Rewrite all the rows below, replacing "screenshot" with "screen capture" and keeping everything else the same. Omit the pictures.

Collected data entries
_____

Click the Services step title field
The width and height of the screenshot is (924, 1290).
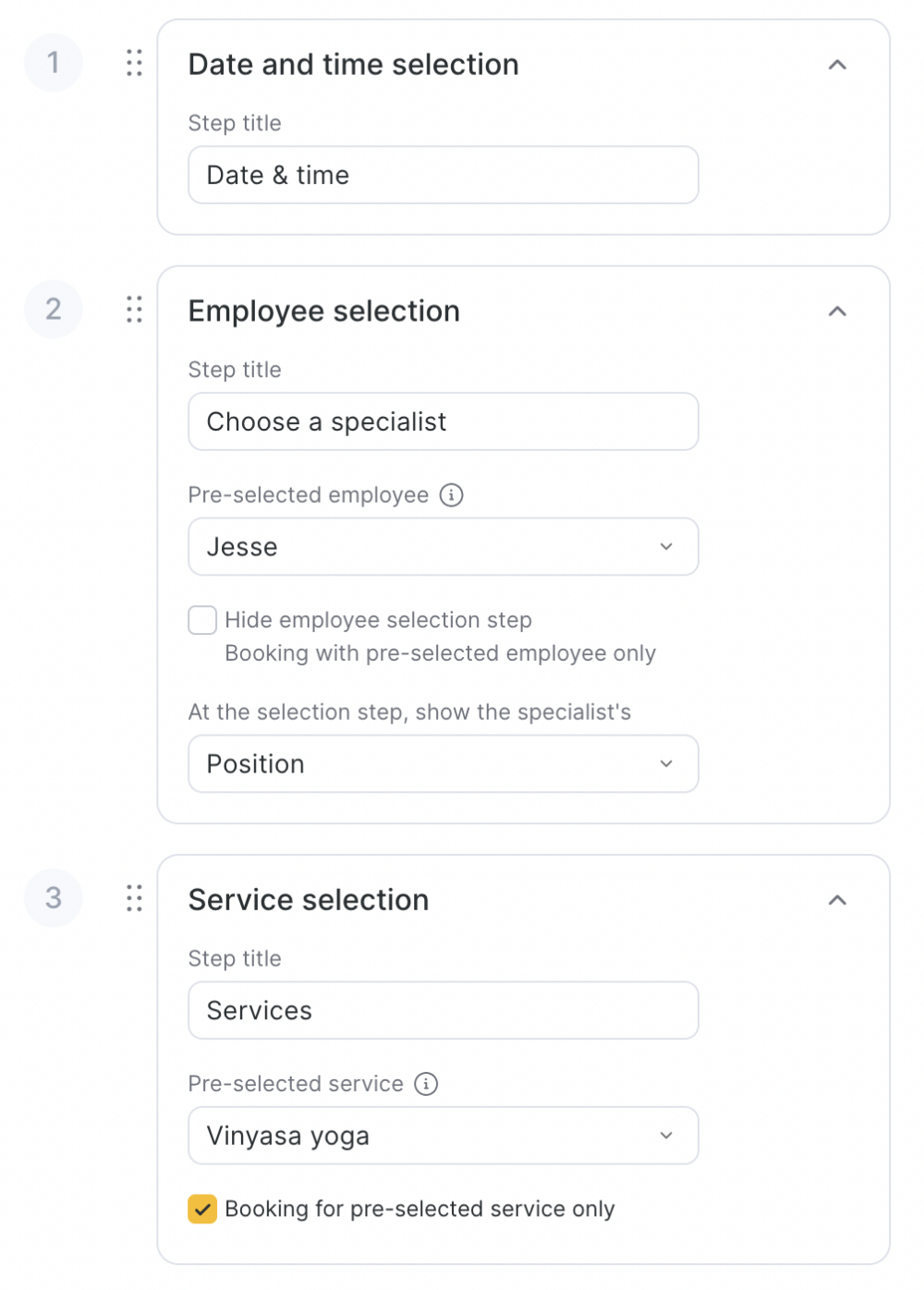point(444,1011)
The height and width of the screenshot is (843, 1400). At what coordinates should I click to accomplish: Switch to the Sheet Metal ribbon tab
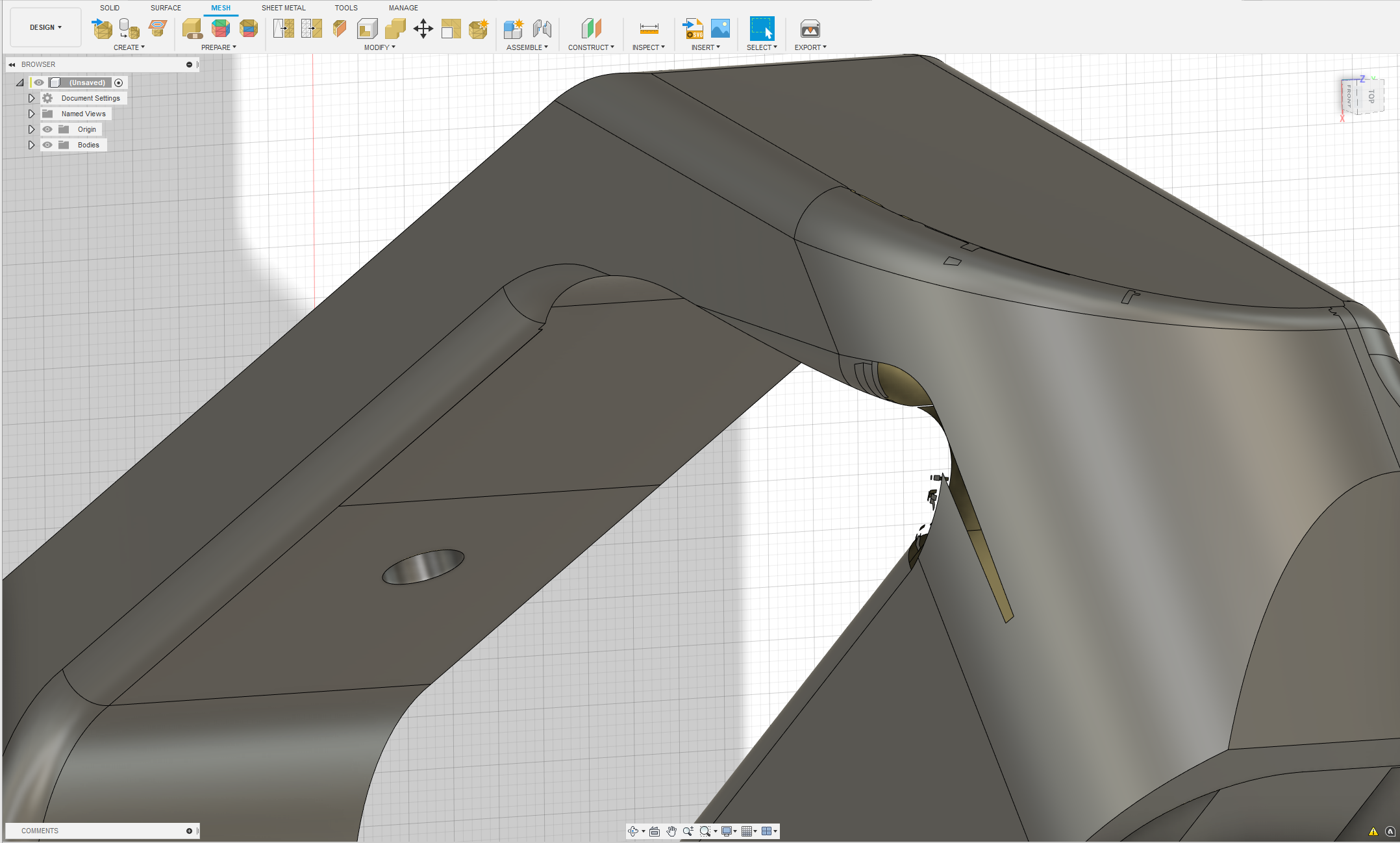[284, 7]
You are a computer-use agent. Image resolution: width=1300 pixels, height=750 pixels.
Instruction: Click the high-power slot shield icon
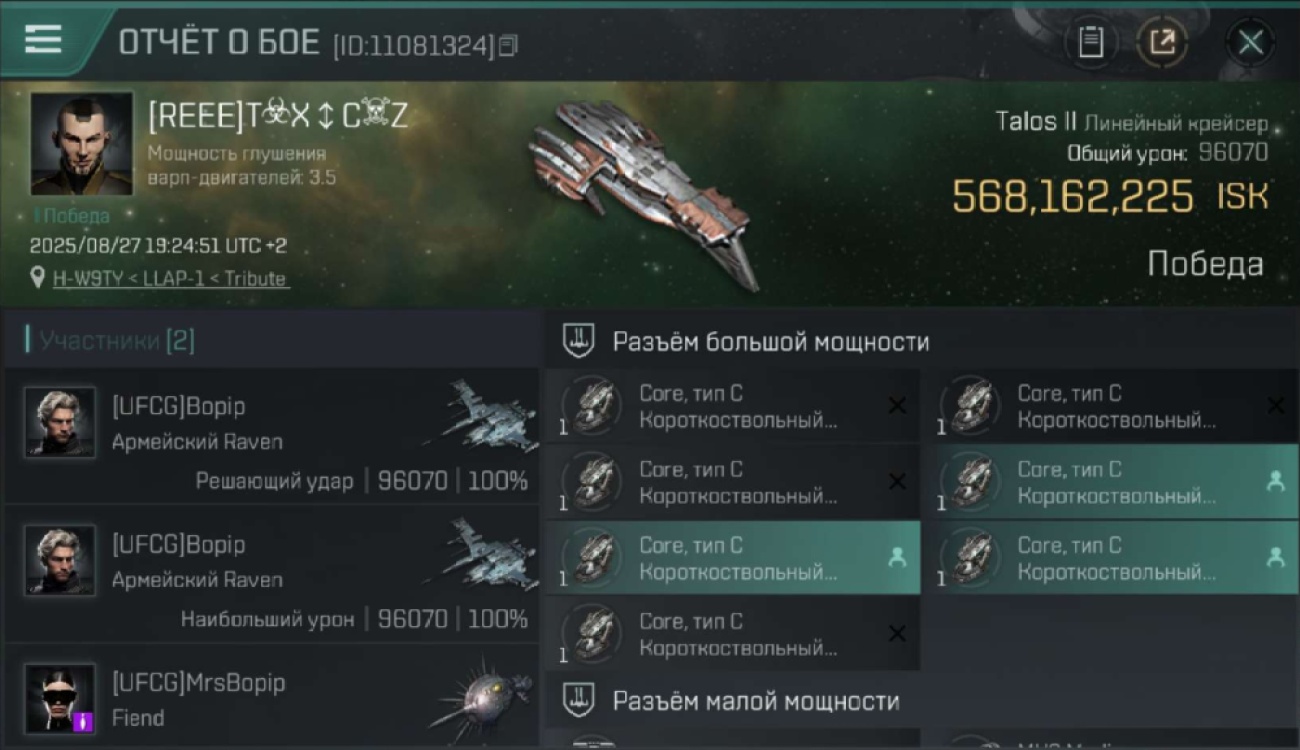click(x=579, y=341)
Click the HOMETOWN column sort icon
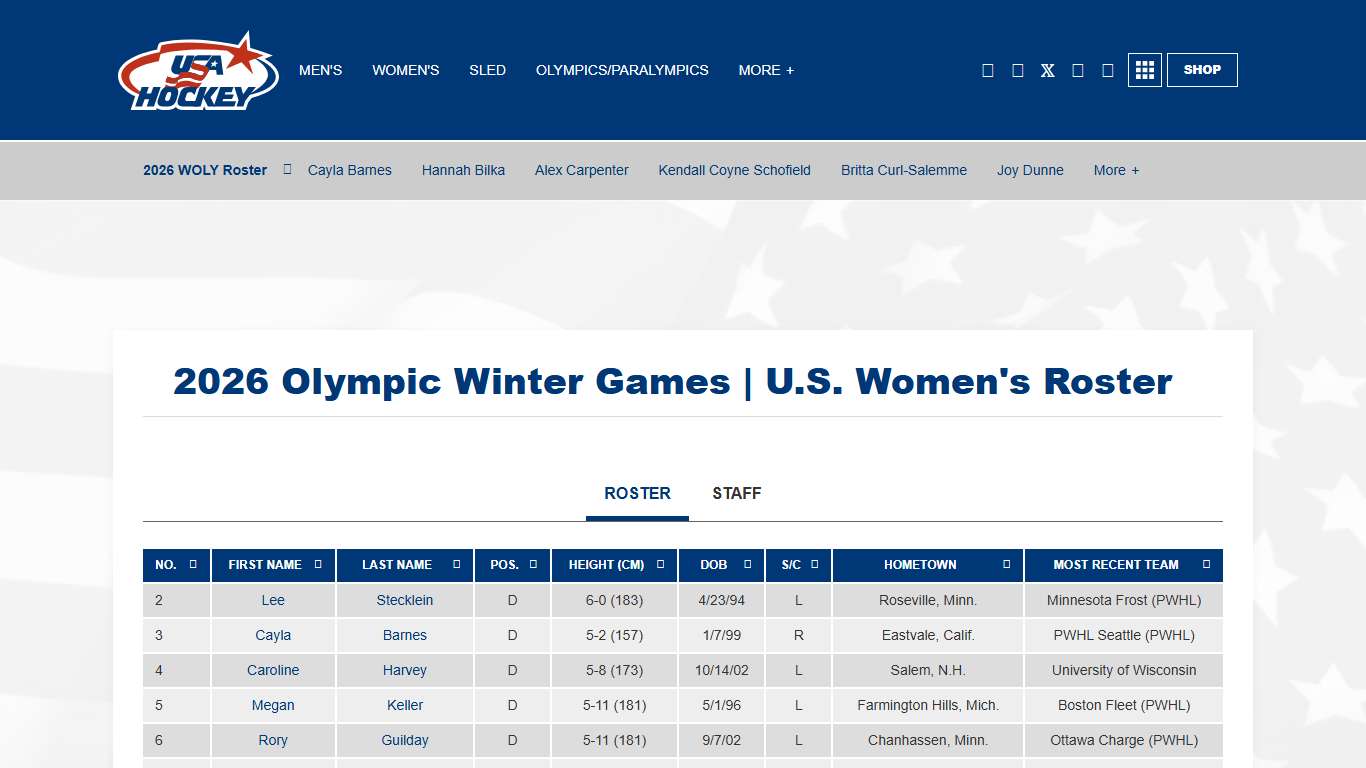Image resolution: width=1366 pixels, height=768 pixels. click(x=1006, y=565)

_____

* [Correct response]:
Click the Services step title field
The width and height of the screen capture is (924, 1290).
point(444,1011)
The height and width of the screen capture is (843, 1400). At what coordinates should I click to accomplish: Switch to the Sheet Metal ribbon tab
[284, 7]
You are a computer-use agent. Image resolution: width=1300 pixels, height=750 pixels.
Instruction: Click the high-power slot shield icon
click(x=579, y=341)
Click the HOMETOWN column sort icon
Image resolution: width=1366 pixels, height=768 pixels. click(x=1006, y=565)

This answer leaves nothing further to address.